### DATASET CONTENT

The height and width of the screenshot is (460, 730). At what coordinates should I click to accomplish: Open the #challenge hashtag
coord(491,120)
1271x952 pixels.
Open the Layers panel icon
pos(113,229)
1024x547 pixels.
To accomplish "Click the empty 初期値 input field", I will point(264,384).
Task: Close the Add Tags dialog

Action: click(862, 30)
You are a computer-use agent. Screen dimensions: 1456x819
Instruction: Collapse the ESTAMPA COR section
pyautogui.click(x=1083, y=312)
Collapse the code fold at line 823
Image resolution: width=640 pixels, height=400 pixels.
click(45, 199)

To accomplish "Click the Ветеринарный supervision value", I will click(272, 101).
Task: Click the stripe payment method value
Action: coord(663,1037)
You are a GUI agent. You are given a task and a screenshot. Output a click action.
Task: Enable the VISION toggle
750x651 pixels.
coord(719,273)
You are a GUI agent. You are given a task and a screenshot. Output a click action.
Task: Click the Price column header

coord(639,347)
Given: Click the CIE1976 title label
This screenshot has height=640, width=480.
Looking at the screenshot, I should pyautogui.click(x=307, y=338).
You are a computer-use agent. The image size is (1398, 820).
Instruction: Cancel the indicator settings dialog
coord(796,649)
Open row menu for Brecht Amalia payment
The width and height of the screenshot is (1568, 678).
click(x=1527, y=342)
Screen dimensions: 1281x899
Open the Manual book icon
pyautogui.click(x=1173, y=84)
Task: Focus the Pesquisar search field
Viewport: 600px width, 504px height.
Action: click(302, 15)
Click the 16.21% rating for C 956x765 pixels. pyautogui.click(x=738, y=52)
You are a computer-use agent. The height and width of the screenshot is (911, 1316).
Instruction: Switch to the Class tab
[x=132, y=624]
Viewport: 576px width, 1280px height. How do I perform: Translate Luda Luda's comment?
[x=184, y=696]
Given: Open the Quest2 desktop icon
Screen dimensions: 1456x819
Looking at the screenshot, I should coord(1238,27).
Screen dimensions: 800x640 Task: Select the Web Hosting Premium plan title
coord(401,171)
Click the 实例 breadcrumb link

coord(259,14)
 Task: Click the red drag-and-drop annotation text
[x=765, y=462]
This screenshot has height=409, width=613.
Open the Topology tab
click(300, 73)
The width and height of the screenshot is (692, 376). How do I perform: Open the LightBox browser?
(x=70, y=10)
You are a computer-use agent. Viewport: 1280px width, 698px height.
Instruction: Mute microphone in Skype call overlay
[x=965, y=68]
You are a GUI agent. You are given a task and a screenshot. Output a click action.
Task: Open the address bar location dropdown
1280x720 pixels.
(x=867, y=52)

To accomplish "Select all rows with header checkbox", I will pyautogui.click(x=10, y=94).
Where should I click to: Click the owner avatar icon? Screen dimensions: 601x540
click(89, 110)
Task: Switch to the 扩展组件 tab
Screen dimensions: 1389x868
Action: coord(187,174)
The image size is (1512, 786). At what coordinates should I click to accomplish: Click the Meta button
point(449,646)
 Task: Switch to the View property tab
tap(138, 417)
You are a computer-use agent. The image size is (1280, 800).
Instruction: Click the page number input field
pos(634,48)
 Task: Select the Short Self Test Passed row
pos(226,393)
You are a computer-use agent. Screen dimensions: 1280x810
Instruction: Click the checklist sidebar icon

######

CHALLENGE
Begin at the line that has "This screenshot has height=409, width=613." and stop after the line that has "tap(138, 417)". Reproduce only those lines, swapping "Skype" for "Zoom" and keeping everything else the same.

TASK SOLUTION
This screenshot has height=409, width=613.
Open the Topology tab
click(300, 73)
The width and height of the screenshot is (692, 376). How do I perform: Open the LightBox browser?
(x=70, y=10)
You are a computer-use agent. Viewport: 1280px width, 698px height.
Instruction: Mute microphone in Zoom call overlay
[x=965, y=68]
You are a GUI agent. You are given a task and a screenshot. Output a click action.
Task: Open the address bar location dropdown
1280x720 pixels.
(x=867, y=52)

To accomplish "Select all rows with header checkbox", I will pyautogui.click(x=10, y=94).
Where should I click to: Click the owner avatar icon? Screen dimensions: 601x540
click(89, 110)
Task: Switch to the 扩展组件 tab
Screen dimensions: 1389x868
Action: coord(187,174)
The image size is (1512, 786). At what coordinates should I click to accomplish: Click the Meta button
point(449,646)
 Task: Switch to the View property tab
tap(138, 417)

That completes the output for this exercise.